==== PROVIDED DATA

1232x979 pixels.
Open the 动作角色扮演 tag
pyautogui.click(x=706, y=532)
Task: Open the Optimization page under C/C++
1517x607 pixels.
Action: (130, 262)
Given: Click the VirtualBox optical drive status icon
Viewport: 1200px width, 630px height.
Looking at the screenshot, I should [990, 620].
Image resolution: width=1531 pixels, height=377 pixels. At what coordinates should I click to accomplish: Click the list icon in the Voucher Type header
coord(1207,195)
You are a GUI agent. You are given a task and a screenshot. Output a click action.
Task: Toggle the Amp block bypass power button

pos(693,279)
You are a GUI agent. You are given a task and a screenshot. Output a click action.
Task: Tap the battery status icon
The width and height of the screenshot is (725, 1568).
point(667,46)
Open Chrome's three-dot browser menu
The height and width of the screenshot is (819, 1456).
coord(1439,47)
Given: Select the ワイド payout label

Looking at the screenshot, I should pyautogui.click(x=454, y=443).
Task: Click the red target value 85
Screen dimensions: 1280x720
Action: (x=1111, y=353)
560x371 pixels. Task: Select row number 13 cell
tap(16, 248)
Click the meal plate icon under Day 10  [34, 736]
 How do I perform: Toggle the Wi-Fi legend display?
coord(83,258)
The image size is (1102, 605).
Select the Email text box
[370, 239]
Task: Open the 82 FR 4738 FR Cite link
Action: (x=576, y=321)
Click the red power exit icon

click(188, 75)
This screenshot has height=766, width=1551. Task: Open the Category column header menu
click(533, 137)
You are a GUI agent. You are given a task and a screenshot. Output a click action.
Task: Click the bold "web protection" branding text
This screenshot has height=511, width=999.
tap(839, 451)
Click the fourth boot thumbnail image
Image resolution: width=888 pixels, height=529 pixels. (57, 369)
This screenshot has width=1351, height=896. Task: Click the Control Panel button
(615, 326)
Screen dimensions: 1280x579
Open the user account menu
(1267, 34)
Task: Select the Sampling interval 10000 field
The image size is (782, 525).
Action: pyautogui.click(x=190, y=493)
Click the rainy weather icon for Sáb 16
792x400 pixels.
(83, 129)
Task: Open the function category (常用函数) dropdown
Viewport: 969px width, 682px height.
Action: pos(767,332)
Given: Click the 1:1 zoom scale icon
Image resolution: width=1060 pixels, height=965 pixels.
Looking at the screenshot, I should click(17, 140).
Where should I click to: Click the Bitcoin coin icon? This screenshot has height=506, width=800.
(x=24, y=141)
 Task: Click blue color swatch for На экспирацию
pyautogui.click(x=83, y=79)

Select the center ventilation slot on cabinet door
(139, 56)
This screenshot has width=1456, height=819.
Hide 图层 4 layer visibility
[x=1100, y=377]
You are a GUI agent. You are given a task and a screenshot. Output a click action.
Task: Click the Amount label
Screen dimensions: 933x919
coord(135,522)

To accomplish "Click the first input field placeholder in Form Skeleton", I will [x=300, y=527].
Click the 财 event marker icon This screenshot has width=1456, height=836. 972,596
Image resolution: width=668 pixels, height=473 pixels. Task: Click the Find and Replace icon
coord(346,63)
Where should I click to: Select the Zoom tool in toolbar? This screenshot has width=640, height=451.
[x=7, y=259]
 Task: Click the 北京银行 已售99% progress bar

========

WHAT THIS TASK INVOLVES —
Copy the material without any changes, from the line containing "will [x=300, y=527]." through the end of the material, including both of those lines.

COMPLETED TASK —
To accomplish "Click the first input field placeholder in Form Skeleton", I will [x=300, y=527].
Click the 财 event marker icon This screenshot has width=1456, height=836. 972,596
Image resolution: width=668 pixels, height=473 pixels. Task: Click the Find and Replace icon
coord(346,63)
Where should I click to: Select the Zoom tool in toolbar? This screenshot has width=640, height=451.
[x=7, y=259]
 Task: Click the 北京银行 已售99% progress bar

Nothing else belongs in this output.